_PROBLEM DETAILS_:
Check every line of the data for the string "Save" and copy the ones that have it.
[PROVIDED RECORDS]
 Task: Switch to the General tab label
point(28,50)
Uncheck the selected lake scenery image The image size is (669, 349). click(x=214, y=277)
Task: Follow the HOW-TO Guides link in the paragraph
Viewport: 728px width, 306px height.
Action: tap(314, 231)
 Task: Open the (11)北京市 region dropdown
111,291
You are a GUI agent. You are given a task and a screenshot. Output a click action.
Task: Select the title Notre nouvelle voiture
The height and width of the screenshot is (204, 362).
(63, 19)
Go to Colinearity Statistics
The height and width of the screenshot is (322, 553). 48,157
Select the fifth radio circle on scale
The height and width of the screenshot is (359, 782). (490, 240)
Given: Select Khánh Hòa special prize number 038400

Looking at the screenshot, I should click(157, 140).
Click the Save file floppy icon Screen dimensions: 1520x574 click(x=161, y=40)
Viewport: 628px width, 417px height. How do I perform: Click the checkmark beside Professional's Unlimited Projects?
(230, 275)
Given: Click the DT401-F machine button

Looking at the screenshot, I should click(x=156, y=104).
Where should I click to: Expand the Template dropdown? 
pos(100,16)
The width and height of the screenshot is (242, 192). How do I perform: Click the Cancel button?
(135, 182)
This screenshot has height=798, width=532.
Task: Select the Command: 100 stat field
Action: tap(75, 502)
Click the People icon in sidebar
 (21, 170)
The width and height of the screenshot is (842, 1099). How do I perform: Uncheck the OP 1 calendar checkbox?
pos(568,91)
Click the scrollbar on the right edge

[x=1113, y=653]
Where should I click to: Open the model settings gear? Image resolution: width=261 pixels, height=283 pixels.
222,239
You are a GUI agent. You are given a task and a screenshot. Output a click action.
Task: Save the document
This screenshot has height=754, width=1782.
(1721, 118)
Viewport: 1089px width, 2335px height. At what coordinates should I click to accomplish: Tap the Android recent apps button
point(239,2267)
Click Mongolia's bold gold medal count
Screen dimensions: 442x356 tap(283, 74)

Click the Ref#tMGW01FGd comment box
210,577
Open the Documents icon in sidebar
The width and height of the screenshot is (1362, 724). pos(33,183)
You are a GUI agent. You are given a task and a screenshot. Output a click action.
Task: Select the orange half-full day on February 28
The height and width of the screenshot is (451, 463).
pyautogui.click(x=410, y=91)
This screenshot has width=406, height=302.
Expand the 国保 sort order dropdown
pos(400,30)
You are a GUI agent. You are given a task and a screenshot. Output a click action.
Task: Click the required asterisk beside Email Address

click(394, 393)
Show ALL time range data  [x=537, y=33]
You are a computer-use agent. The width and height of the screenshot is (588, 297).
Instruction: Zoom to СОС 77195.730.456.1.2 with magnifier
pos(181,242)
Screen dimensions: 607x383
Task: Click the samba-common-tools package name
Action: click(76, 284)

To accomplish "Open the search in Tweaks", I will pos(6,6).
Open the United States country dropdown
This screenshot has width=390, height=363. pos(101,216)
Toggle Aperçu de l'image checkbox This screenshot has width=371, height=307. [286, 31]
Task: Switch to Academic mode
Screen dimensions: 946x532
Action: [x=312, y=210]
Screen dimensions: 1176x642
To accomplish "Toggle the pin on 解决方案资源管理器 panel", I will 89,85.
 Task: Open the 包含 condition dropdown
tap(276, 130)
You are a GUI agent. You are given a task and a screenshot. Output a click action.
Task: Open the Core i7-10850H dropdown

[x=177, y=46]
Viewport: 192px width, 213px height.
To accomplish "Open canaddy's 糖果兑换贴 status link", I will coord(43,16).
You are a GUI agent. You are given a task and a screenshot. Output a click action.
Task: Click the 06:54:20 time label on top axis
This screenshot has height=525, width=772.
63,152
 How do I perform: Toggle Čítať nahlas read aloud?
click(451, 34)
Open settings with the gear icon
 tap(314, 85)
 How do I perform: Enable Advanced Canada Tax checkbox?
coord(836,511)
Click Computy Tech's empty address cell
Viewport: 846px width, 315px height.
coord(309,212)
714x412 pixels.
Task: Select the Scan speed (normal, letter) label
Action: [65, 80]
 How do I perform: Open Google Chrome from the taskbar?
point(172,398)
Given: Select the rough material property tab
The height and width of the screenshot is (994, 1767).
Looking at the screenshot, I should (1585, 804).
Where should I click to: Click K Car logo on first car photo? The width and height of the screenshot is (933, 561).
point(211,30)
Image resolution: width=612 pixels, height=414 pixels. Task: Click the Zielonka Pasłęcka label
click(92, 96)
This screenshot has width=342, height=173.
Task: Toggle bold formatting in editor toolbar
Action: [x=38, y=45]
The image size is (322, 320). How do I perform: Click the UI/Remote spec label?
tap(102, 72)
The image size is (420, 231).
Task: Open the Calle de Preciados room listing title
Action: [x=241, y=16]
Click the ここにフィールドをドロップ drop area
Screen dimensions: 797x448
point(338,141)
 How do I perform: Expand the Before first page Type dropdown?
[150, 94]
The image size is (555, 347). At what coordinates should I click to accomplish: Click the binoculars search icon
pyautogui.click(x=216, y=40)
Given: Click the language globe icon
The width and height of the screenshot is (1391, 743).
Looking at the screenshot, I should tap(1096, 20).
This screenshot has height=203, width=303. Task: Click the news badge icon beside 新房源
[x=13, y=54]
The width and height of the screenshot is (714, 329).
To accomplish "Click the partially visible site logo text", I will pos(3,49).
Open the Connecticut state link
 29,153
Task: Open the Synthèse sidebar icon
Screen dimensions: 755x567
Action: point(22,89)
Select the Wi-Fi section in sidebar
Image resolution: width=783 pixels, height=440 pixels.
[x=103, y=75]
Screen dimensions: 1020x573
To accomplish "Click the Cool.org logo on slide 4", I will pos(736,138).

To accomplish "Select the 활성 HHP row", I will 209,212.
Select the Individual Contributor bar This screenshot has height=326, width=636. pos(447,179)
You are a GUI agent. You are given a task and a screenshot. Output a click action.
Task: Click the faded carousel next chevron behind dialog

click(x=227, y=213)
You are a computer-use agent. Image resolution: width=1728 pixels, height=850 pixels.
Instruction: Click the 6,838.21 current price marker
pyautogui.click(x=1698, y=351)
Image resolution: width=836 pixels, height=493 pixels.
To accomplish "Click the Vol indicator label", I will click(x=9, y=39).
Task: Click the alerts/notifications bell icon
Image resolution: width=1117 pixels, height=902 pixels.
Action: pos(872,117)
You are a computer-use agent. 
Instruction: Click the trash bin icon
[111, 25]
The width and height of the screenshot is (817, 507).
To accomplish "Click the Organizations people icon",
[/PROVIDED RECORDS]
_OUTPUT FOR THIS TASK_:
Click the Save file floppy icon Screen dimensions: 1520x574 click(x=161, y=40)
Task: Save the document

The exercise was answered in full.